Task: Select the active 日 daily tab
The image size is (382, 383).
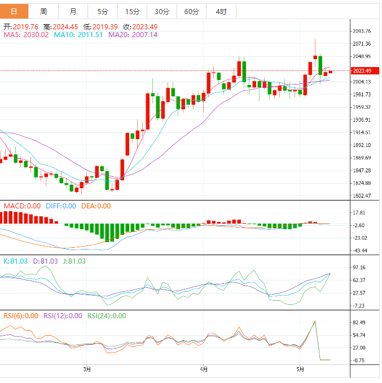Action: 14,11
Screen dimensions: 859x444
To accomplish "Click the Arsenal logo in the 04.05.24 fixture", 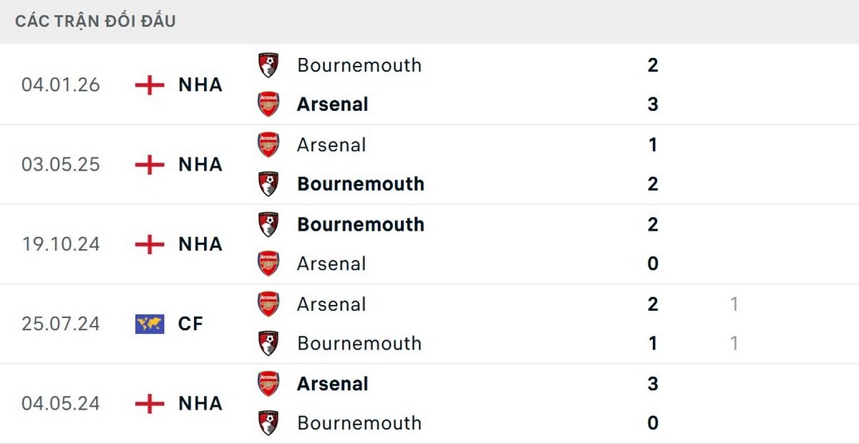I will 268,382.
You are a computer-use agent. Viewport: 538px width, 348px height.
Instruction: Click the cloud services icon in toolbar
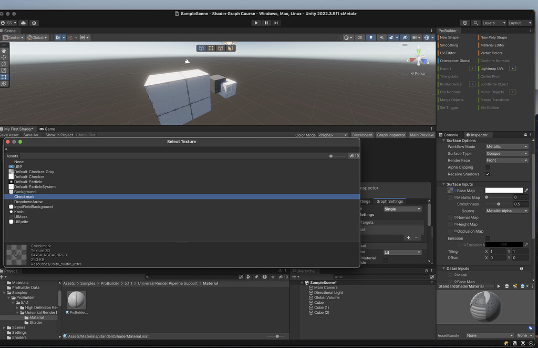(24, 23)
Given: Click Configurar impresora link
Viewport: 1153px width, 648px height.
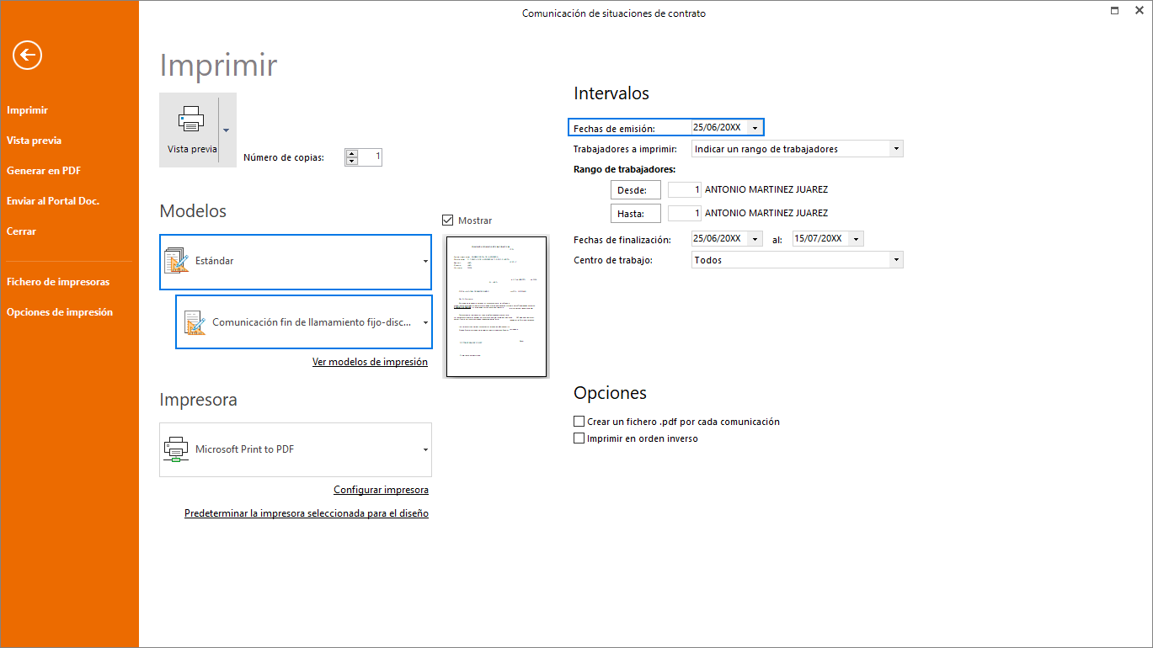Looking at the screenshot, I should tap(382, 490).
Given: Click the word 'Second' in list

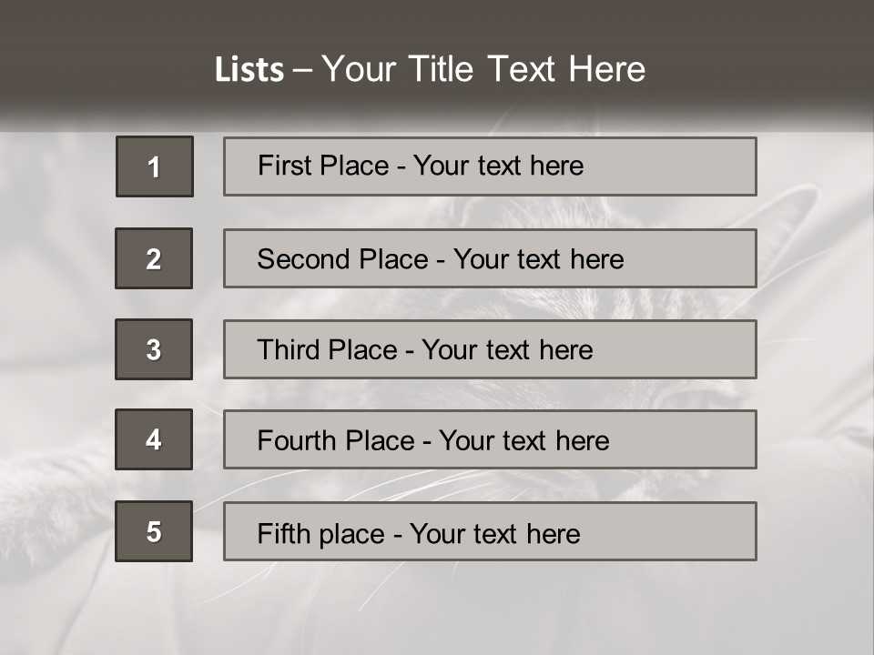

________________________

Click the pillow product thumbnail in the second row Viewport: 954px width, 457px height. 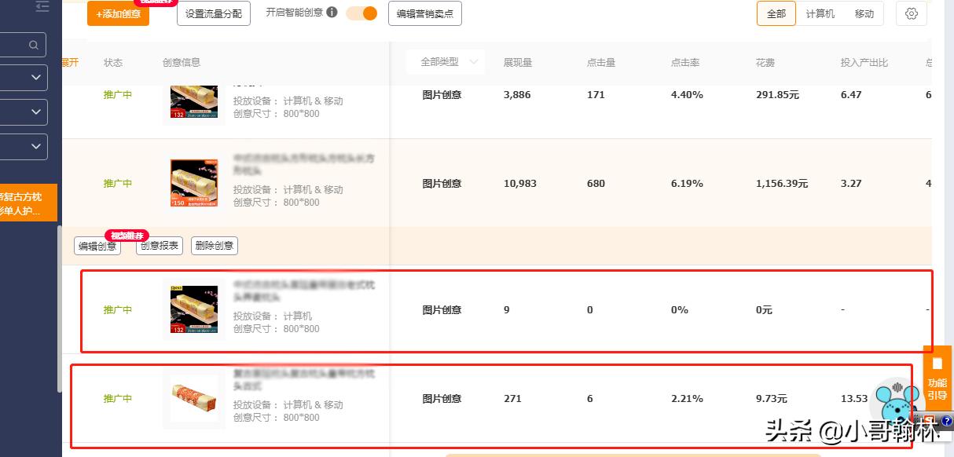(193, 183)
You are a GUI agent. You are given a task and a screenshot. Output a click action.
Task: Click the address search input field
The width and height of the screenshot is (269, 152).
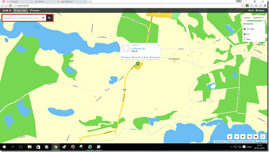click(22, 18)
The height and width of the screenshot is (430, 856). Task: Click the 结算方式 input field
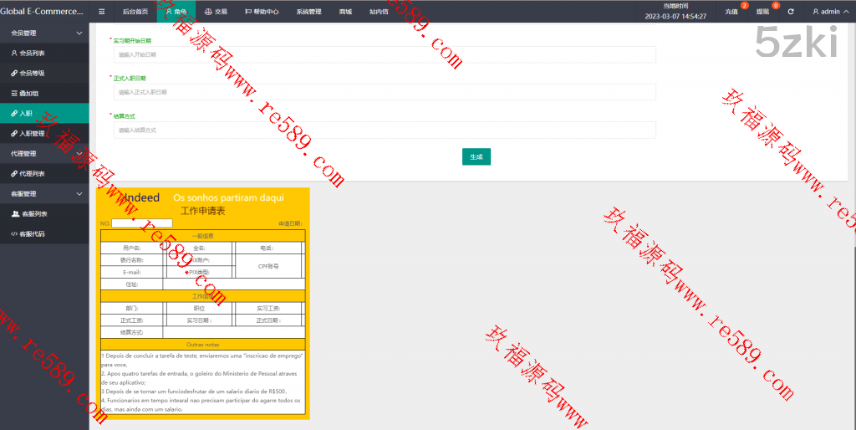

________________________

[Work to complete]
Only one stretch of the listing is wanted: the lines starting at the one with "You are a computer-use" and ending at the one with "Given: Click the word 'Second' in list", copied exactly and free of pictures.

[Solution to this task]
You are a computer-use agent. Viewport: 538px width, 348px height.
Instruction: Click the cloud services icon in toolbar
(24, 23)
Given: Click Configurar impresora link
Viewport: 1153px width, 648px height.
Looking at the screenshot, I should tap(382, 490).
Given: Click the word 'Second' in list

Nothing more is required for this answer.